Exercise A
Print the passage about the year-2000 bug between "Often the fix" and "Space Odyssey’s HAL.", inclusive.
Exercise B
In the passage about the year-2000 bug, what is the estimated worldwide cost of the attempts to squash the bug?

Text block
>>
However, not only were many expired programs, operating systems, and applications still chugging away as 2000 crept around the corner, they were also running critical systems like power grids, government agencies and financial systems, hospitals and airports, elevators and public transportation. And so, the race was on to fix the code before the bug bit.
Often the fix was a simple patch, but in some cases, programmers struggled to figure out what little time bombs lurked in ancient and undocumented code. Around the world, attempts to squash the bug are estimated to have cost over $300 billion.
Mac users were mostly immune as the system software was programmed to accept dates as far into the future as 29940. Assuming third-party applications didn’t go nuts, Macs would be fine. Apple happily pointed this out by airing a commercial during the 1999 Superbowl featuring the poster boy for naughty computers, Space Odyssey’s HAL.
<<
Information shown
>>
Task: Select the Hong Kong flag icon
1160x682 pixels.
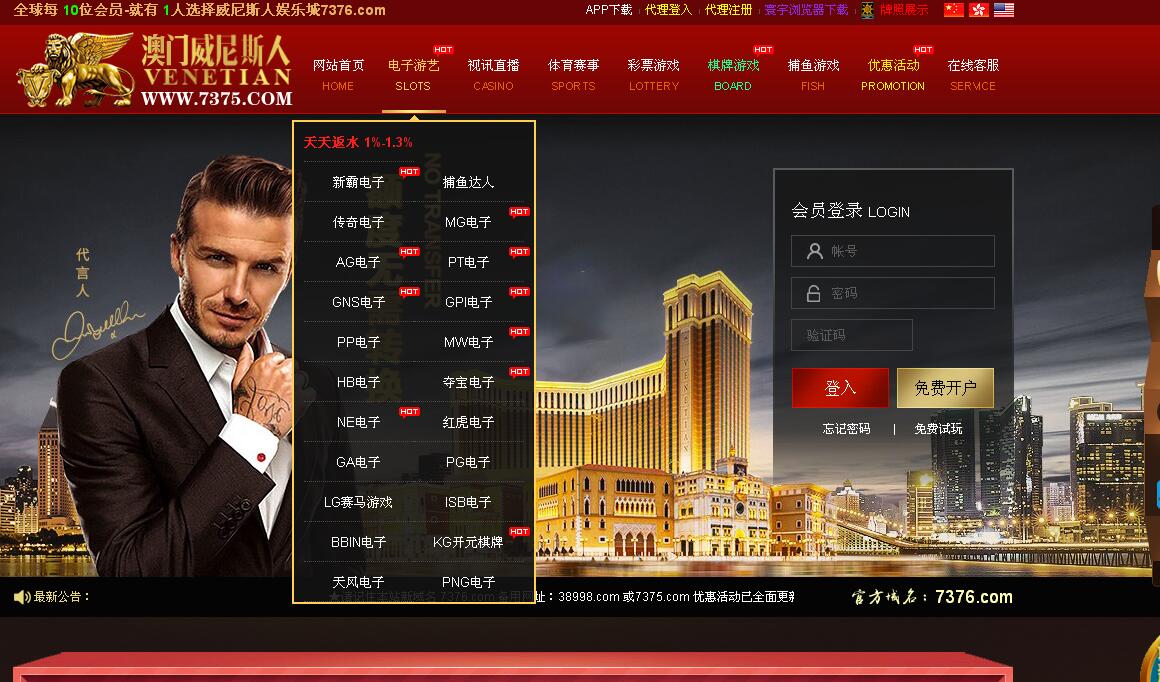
<<
Expected answer A
Often the fix was a simple patch, but in some cases, programmers struggled to figure out what little time bombs lurked in ancient and undocumented code. Around the world, attempts to squash the bug are estimated to have cost over $300 billion.
Mac users were mostly immune as the system software was programmed to accept dates as far into the future as 29940. Assuming third-party applications didn’t go nuts, Macs would be fine. Apple happily pointed this out by airing a commercial during the 1999 Superbowl featuring the poster boy for naughty computers, Space Odyssey’s HAL.

Expected answer B
Over $300 billion.